Editorial: KU fraternity situation a farce

The fraternities at the University of Kansas have become an embarrassment to the university, to the point that the university’s administration should seriously consider taking action to suspend all greek activity at KU.

On Monday, the Interfraternity Council at KU — with the university’s support — announced that it was freezing all social activities at the university’s 24 IFC fraternities. The freeze essentially banned social events with alcohol at fraternity houses. No one incident was identified as a cause for the freeze, but Chancellor Douglas Girod cited “systemic problems” within the fraternity culture that must be addressed.

The national Sigma Alpha Epsilon organization announced March 8 that it was closing its longtime KU chapter after numerous “health and safety violations.” The SAE chapter’s closure followed the suspension of two other KU fraternities since the start of the spring semester, Delta Upsilon and Sigma Phi Epsilon. A fourth KU fraternity, Beta Theta Pi, was facing possible suspension. According to KU’s organizational conduct status report, nine fraternities have been sanctioned by the university since the 2014-2015 school year. Two of those fraternities, Sigma Alpha Epsilon and Delta Upsilon, show up in the report twice.

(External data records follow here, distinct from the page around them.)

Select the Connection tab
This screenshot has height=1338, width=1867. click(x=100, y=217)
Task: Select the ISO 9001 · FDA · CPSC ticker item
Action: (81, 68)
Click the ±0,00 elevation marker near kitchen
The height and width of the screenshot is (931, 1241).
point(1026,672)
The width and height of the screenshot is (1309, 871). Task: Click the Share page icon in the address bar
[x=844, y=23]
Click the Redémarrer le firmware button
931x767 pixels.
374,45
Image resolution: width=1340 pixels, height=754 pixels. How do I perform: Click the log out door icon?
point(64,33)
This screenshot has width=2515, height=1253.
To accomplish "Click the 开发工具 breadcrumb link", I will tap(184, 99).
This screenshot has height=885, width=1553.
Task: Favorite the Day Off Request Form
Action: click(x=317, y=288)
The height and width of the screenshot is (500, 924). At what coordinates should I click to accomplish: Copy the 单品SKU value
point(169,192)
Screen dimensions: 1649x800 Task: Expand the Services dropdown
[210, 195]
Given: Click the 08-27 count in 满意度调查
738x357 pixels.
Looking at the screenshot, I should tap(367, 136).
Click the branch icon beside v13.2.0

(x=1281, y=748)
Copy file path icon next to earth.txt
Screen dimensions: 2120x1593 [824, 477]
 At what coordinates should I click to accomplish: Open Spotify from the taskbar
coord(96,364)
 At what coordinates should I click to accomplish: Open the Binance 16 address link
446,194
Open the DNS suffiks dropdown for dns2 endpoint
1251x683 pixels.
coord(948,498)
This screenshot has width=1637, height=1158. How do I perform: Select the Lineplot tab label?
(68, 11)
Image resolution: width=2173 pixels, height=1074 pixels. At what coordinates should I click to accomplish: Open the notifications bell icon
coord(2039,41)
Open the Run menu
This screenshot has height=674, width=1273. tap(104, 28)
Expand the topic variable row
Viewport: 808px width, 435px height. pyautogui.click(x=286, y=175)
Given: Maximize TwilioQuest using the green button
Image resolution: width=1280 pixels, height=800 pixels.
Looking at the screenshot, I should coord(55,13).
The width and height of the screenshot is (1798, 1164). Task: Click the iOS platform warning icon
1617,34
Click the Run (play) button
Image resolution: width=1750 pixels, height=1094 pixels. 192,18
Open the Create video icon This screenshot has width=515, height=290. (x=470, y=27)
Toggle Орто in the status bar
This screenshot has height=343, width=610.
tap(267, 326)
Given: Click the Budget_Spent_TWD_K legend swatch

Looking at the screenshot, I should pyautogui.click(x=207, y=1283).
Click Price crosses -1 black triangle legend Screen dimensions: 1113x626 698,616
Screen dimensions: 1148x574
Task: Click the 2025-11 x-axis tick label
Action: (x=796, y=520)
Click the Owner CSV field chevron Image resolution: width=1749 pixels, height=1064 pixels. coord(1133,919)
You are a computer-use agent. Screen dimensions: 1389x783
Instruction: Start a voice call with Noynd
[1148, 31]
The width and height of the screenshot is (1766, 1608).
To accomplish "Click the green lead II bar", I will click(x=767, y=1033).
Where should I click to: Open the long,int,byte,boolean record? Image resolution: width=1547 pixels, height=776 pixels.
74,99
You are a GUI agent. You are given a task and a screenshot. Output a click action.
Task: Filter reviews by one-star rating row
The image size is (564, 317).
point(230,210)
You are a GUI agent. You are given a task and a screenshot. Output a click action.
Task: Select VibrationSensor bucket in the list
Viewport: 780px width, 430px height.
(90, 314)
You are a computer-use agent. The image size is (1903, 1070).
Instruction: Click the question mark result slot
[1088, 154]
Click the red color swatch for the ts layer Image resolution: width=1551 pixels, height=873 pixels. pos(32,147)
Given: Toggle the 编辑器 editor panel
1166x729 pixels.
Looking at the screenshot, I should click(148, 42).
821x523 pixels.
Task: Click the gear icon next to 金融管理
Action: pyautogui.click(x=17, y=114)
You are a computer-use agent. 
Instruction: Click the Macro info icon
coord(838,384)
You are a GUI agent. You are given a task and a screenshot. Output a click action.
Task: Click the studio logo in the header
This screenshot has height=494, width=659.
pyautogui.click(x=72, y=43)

KU sororities, which have banned alcohol at their houses for decades, said they supported the freeze and would rejoin social activities with the fraternities only after the fraternities “can prove that their self-imposed suspension has resulted in a significantly safer environment at KU.”

It would seem that fraternities, if they wanted their organizations to survive, would be eager to use the activities freeze as an opportunity to demonstrate that there was more to fraternities than keg parties.

Alas, the fraternities decided it was more important to fight for their right to party.

On Tuesday, fraternity members essentially ousted and replaced the IFC leadership who implemented the freeze. Then, on Thursday, they lifted the freeze, saying that the initial vote to implement it violated the IFC’s constitution.

Nick Reddell, a 2005 graduate and president of the Phi Kappa Psi housing corporation, said that IFC members felt they had been “forced” by KU administrators to impose the freeze. Reddell added that he feels the university has been unfair in its depiction of “systemic” behavioral issues within the fraternity system. Reddell argues many of the problems associated with fraternities — hazing, substance abuse and sexual misconduct — are just as prevalent outside the greek system.

Clearly, Reddell and the KU fraternities don’t get it. There is real momentum nationally to do away with greek life. Many small liberal arts colleges have already done so on their campuses amid support from alumni, parents and students. This year, many large state universities — including Ohio State, Texas State, Florida State, Penn State, Indiana and the University of Idaho — have suspended greek activities amid fraternity incidents.

Fraternity members make up a small percentage of undergraduate students at KU. Their influence isn’t what it once was, and their decision to reject a temporary ban on activities, speaks volumes about their willingness to change. The only remaining question is how long KU will tolerate this bad behavior?